Friday, October 14, 2022

WYG Day 17: Grief is Everywhere

    There is something interesting about doing these prompts out of numerical order–due to my work schedule, the kids’s schedule and everything else going on, I have had to do these in a different order. And I know that this particular day’s prompt had a piece to listen to, and for some reason (anxiety, my brain being an asshole, etc.), I just drug my feet on this one.


And the part from The Grief Experiment audiobook probably wouldn’t have been as helpful then as it is now. I’ve experienced a softening, a loosening of grief; I feel like I have less of a white knuckled grip on it than I did 30 days ago. Is this because time passed and it would have naturally happened? 


Possible, but I think that this course has helped me with that.


Because grief is everywhere, and it always will be, for the hundreds of griefs that live within me, and I can’t have a white knuckle, sobbing on the floor reaction to each one of them every moment of the rest of my life. There’s nothing wrong with that initial reaction; I hope that doesn’t sound like I’m saying that. Emotions and reactions are just what they are, and there is nothing wrong with what they are. I just can’t physically or mentally continue to exist this way.


I took a walk on what was probably the last nice 70 degree day of the year. I went to my kids’ elementary school and did two laps around the building before I got the kids their drinks and my crocheting and sat on my usual bench on the playground and waited for my kids to be dismissed and the other moms (including our friend, Ken) came along. And while I was taking that walk, I noticed Sarah’s tree had been planted.


I was not unaware of this; Tabitha told me that the tree was planted on the big kids’ playground and that they were told to not touch the notes written on it.

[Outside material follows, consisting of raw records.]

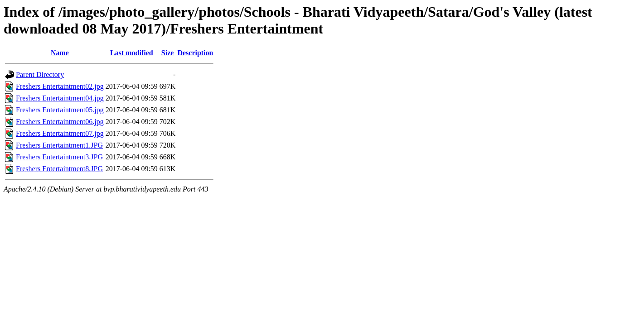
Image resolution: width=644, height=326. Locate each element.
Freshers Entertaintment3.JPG (59, 157)
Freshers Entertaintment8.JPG (59, 168)
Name (60, 53)
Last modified (131, 53)
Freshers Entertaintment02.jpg (60, 86)
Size (168, 53)
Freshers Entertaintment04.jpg (60, 98)
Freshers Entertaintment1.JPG (59, 145)
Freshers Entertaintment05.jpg (60, 110)
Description (195, 53)
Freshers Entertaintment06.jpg (60, 121)
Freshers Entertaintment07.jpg (60, 133)
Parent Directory (40, 74)
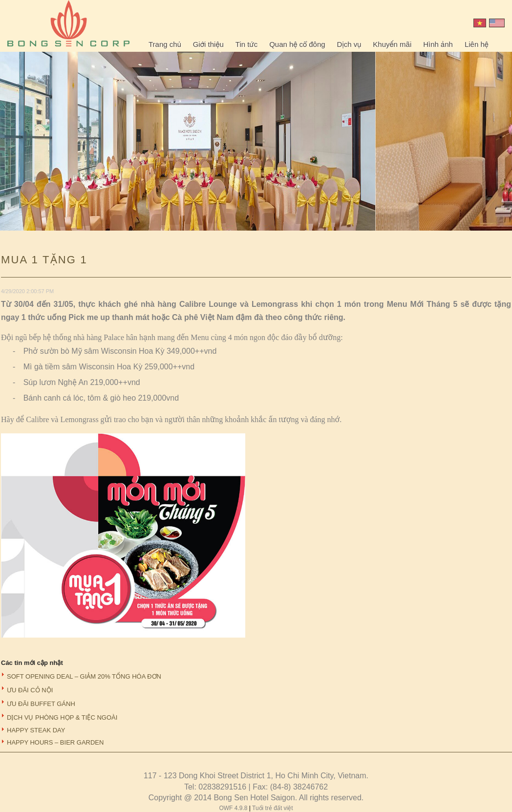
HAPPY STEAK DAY (36, 730)
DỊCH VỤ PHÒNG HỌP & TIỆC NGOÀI (62, 717)
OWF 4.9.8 (234, 808)
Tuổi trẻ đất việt (273, 808)
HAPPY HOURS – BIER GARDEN (55, 742)
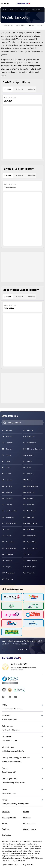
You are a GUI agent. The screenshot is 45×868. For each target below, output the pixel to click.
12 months (8, 89)
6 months (20, 89)
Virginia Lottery (8, 25)
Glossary (27, 817)
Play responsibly (9, 817)
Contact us (23, 649)
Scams (26, 812)
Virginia (5, 9)
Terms (4, 823)
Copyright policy (30, 829)
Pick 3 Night (25, 9)
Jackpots (31, 25)
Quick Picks (20, 25)
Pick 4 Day (36, 9)
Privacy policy (29, 823)
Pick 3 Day (14, 9)
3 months (31, 89)
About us (6, 812)
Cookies (5, 829)
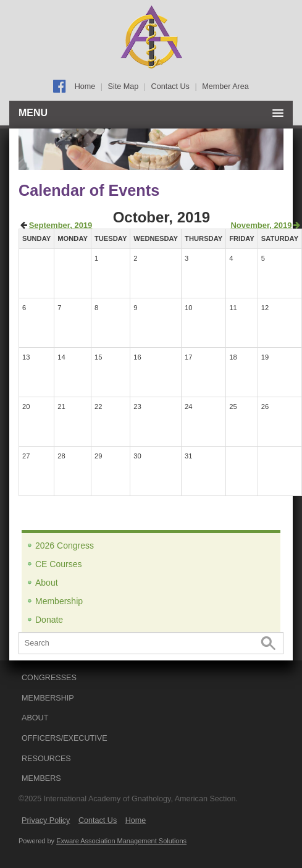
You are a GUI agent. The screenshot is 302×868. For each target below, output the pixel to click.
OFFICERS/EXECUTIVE (64, 738)
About (46, 583)
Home (85, 86)
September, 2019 (61, 225)
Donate (49, 620)
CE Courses (58, 564)
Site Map (124, 86)
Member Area (225, 86)
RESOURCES (46, 759)
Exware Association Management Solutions (121, 841)
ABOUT (35, 718)
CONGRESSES (49, 678)
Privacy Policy (46, 820)
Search (268, 643)
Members (41, 778)
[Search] (151, 643)
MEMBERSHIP (48, 698)
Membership (59, 601)
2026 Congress (64, 546)
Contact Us (170, 86)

I am going to have to investigate the notes one of these days before the elements get too far into them, and take pictures for myself. I also thought as I made the second round that I should decorate it for Christmas. So I was prepared for this.


What I was not prepared for was seeing the expanse that grief had made in my life. That there were literally missing spots where the living once stood; and some of those missing spots were occupied by people who still live but I wish I had never laid eyes on; some of my grief subjects still live and in at least one case, that’s unfortunate. But that’s for another day (maybe).


In art, there is this idea of negative space, which is the space between the subject(s) in the image (thanks wikipedia for the refresher). In grief, there is also a negative space. And this is not negative as in bad. It’s just a descriptor of the space–it’s the space that’s unoccupied by the subject(s) in the picture.


I have experienced this negative space in grief. I tried to hold on tight to it, for fear that I might drop off the planet, or lose my memories of my friend. But once I got to a certain point and love relaxed my grief, I didn’t have to worry I would drop off the planet or lose the memories of my friend. They are still here, and I am still on the planet.